Short problem:
Reproduce every one of the lines below without changing a single character.

Dataset entries:
....

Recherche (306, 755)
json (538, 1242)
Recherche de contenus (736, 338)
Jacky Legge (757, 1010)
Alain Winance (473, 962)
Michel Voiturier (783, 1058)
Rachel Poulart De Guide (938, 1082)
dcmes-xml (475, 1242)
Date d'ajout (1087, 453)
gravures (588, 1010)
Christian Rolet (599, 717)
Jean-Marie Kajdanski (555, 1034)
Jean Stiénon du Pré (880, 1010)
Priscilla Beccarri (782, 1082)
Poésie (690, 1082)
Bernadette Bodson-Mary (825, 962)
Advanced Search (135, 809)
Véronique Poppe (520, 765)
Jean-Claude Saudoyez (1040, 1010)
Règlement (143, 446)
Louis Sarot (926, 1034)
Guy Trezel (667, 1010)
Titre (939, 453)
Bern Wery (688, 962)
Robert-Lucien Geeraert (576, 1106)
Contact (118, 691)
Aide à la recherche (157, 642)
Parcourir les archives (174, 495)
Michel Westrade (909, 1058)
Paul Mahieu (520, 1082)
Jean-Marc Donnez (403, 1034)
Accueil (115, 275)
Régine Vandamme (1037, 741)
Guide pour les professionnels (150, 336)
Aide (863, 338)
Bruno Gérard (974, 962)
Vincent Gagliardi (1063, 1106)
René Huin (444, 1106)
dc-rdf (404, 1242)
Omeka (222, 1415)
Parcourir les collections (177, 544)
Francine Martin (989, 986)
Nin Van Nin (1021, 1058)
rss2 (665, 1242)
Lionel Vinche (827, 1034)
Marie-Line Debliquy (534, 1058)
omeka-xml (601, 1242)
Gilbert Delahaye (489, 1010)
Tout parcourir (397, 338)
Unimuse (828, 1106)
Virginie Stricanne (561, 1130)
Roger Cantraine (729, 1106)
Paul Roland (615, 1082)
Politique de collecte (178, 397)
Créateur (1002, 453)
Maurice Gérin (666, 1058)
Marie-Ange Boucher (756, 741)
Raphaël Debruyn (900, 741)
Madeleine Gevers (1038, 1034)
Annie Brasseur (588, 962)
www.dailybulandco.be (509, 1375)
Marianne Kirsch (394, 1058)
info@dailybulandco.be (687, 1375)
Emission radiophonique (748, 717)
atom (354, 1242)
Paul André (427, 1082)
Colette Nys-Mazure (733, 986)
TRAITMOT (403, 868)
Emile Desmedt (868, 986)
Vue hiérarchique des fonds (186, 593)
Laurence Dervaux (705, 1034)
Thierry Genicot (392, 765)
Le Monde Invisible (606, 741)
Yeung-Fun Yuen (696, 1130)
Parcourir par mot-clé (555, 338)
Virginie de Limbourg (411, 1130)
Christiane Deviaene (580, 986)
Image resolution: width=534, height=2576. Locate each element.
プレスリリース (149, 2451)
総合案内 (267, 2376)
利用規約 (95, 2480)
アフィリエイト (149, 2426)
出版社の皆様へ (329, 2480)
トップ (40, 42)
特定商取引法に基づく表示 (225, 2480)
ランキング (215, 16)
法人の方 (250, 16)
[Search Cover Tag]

....

Completed task:
Recherche (306, 755)
json (538, 1242)
Recherche de contenus (736, 338)
Jacky Legge (757, 1010)
Alain Winance (473, 962)
Michel Voiturier (783, 1058)
Rachel Poulart De Guide (938, 1082)
dcmes-xml (475, 1242)
Date d'ajout (1087, 453)
gravures (588, 1010)
Christian Rolet (599, 717)
Jean-Marie Kajdanski (555, 1034)
Jean Stiénon du Pré (880, 1010)
Priscilla Beccarri (782, 1082)
Poésie (690, 1082)
Bernadette Bodson-Mary (825, 962)
Advanced Search (135, 809)
Véronique Poppe (520, 765)
Jean-Claude Saudoyez (1040, 1010)
Règlement (143, 446)
Louis Sarot (926, 1034)
Guy Trezel (667, 1010)
Titre (939, 453)
Bern Wery (688, 962)
Robert-Lucien Geeraert (576, 1106)
Contact (118, 691)
Aide à la recherche (157, 642)
Parcourir les archives (174, 495)
Michel Westrade (909, 1058)
Paul Mahieu (520, 1082)
Jean-Marc Donnez (403, 1034)
Accueil (115, 275)
Régine Vandamme (1037, 741)
Guide pour les professionnels (150, 336)
Aide (863, 338)
Bruno Gérard (974, 962)
Vincent Gagliardi (1063, 1106)
René Huin (444, 1106)
dc-rdf (404, 1242)
Omeka (222, 1415)
Parcourir les collections (177, 544)
Francine Martin (989, 986)
Nin Van Nin (1021, 1058)
rss2 (665, 1242)
Lionel Vinche (827, 1034)
Marie-Line Debliquy (534, 1058)
omeka-xml (601, 1242)
Gilbert Delahaye (489, 1010)
Tout parcourir (397, 338)
Unimuse (828, 1106)
Virginie Stricanne (561, 1130)
Roger Cantraine (729, 1106)
Paul Roland (615, 1082)
Politique de collecte (178, 397)
Créateur (1002, 453)
Maurice Gérin (666, 1058)
Marie-Ange Boucher (756, 741)
Raphaël Debruyn (900, 741)
Madeleine Gevers (1038, 1034)
Annie Brasseur (588, 962)
www.dailybulandco.be (509, 1375)
Marianne Kirsch (394, 1058)
info@dailybulandco.be (687, 1375)
Emission radiophonique (748, 717)
atom (354, 1242)
Paul André (427, 1082)
Colette Nys-Mazure (733, 986)
TRAITMOT (403, 868)
Emile Desmedt (868, 986)
Vue hiérarchique des fonds (186, 593)
Laurence Dervaux (705, 1034)
Thierry Genicot (392, 765)
Le Monde Invisible (606, 741)
Yeung-Fun Yuen (696, 1130)
Parcourir par mot-clé (555, 338)
Virginie de Limbourg (411, 1130)
Christiane Deviaene (580, 986)
Image resolution: width=534, height=2576. Locate each element.
プレスリリース (149, 2451)
総合案内 (267, 2376)
利用規約 (95, 2480)
アフィリエイト (149, 2426)
出版社の皆様へ (329, 2480)
トップ (40, 42)
特定商取引法に基づく表示 (225, 2480)
ランキング (215, 16)
法人の方 (250, 16)
[Search Cover Tag]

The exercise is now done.